With all eyes on the Gulf Coast as Hurricane Isaac approaches many comparisons have been made between Isaac and its infamous predecessor, Katrina. While there are a few similarities, for the most part, it’s like comparing a Yugo to a Mack Truck.
Timing: One of the more ominous similarities between Isaac and Katrina is their late August arrival. Katrina made its Louisiana landfall on August 29th. Issac is making its way to the same area 7 years later on August 28th. For both storms Louisiana was the second stop on its U.S. tour. Katrina skipped across southern Florida on August 25, 2005 as a category 1 hurricane. Isaac was a tropical storm when it clipped the Florida Keys on August 26th (not an official landfall since the eye was just west of the Florida Keys).
Path: With both storms stopping by Florida on their way to the Louisiana coast it’s obvious their paths would be similar. Katrina took a bit of a looping path across the Gulf spending a little more time over the water gaining strength. Isaac took more direct route to Louisiana, but overall, the paths were quite similar.
Strength: Katrina was a high-end category 3 hurricane as it came on shore. Its massive size allowed hurricane forced winds to extend about 120 miles from its center. By contrast Isaac is a weak hurricane, just above the category 1 threshold on the afternoon of Aug. 28th. Hurricane force winds extend about 60 miles from its center at the time of this post.
Storm surge: With both storms approaching the Mississippi River Delta from the south the storms’ powerful winds funnel their storm surge into the Chandeleur Sound between the Mississippi Delta and Mississippi coast. This geographic layout traps the rising water causing the storm surge to be higher than a straighter coastline. But in the end the weaker Isaac doesn’t have the muscle to match Katrina’s devastating +25ft. storm surge. Depending on the tides, Isaac’s max storm surge may reach 6-12ft.

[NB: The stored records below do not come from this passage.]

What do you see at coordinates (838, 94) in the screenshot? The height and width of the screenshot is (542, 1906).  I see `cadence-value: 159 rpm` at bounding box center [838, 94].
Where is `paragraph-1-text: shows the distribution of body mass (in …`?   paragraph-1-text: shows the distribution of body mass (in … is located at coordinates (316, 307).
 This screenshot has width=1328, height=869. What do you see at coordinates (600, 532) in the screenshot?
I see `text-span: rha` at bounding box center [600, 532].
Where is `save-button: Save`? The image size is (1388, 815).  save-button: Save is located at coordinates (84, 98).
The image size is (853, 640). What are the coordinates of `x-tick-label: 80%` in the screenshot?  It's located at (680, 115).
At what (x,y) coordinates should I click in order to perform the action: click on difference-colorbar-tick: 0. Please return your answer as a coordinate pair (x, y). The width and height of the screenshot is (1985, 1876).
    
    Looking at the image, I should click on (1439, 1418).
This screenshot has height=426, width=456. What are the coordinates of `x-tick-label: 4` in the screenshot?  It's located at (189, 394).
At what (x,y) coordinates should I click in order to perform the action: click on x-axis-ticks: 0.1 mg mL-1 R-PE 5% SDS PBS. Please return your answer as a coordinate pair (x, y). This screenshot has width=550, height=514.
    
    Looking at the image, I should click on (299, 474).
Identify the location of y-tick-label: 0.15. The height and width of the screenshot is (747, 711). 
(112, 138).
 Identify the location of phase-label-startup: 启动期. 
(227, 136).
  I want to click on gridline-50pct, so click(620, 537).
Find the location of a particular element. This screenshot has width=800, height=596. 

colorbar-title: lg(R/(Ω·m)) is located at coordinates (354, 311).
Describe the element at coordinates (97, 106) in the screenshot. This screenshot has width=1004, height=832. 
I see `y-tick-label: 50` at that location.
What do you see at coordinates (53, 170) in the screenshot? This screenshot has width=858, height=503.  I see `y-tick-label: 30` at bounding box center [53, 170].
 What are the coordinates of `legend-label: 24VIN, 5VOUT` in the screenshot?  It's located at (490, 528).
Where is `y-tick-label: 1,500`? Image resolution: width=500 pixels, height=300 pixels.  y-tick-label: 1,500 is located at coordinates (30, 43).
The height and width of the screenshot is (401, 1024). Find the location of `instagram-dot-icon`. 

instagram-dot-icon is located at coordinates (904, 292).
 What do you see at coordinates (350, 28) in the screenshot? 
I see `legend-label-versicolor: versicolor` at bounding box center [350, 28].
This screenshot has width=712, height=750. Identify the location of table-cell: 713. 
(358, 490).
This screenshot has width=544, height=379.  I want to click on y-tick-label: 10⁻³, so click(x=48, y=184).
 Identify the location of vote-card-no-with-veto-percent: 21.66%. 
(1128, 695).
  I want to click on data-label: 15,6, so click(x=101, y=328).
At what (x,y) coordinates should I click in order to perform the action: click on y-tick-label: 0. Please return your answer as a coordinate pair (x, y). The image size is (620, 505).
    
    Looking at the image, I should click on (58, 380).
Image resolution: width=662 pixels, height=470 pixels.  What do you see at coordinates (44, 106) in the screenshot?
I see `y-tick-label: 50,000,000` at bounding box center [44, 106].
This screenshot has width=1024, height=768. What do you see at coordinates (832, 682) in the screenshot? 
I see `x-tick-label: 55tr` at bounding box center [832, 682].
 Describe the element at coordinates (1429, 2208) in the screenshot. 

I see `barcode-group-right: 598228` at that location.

Preparation: When Katrina reached its peak category 5 strength (wind speeds made it up to 175mph while over the Gulf) it was clear New Orleans was in its cross hairs. Mandatory evacuations were ordered for the area but more than 100,000 people decided to ride it out or didn’t have a good way to flee. The result was catastrophic with over 1,800 deaths as the levees failed and the city flooded. Because of the tragic scene residents and emergency responders appear to be wiser this time around. As the event unfolds tonight we will see if the lessons from Katrina help those affected weather the storm.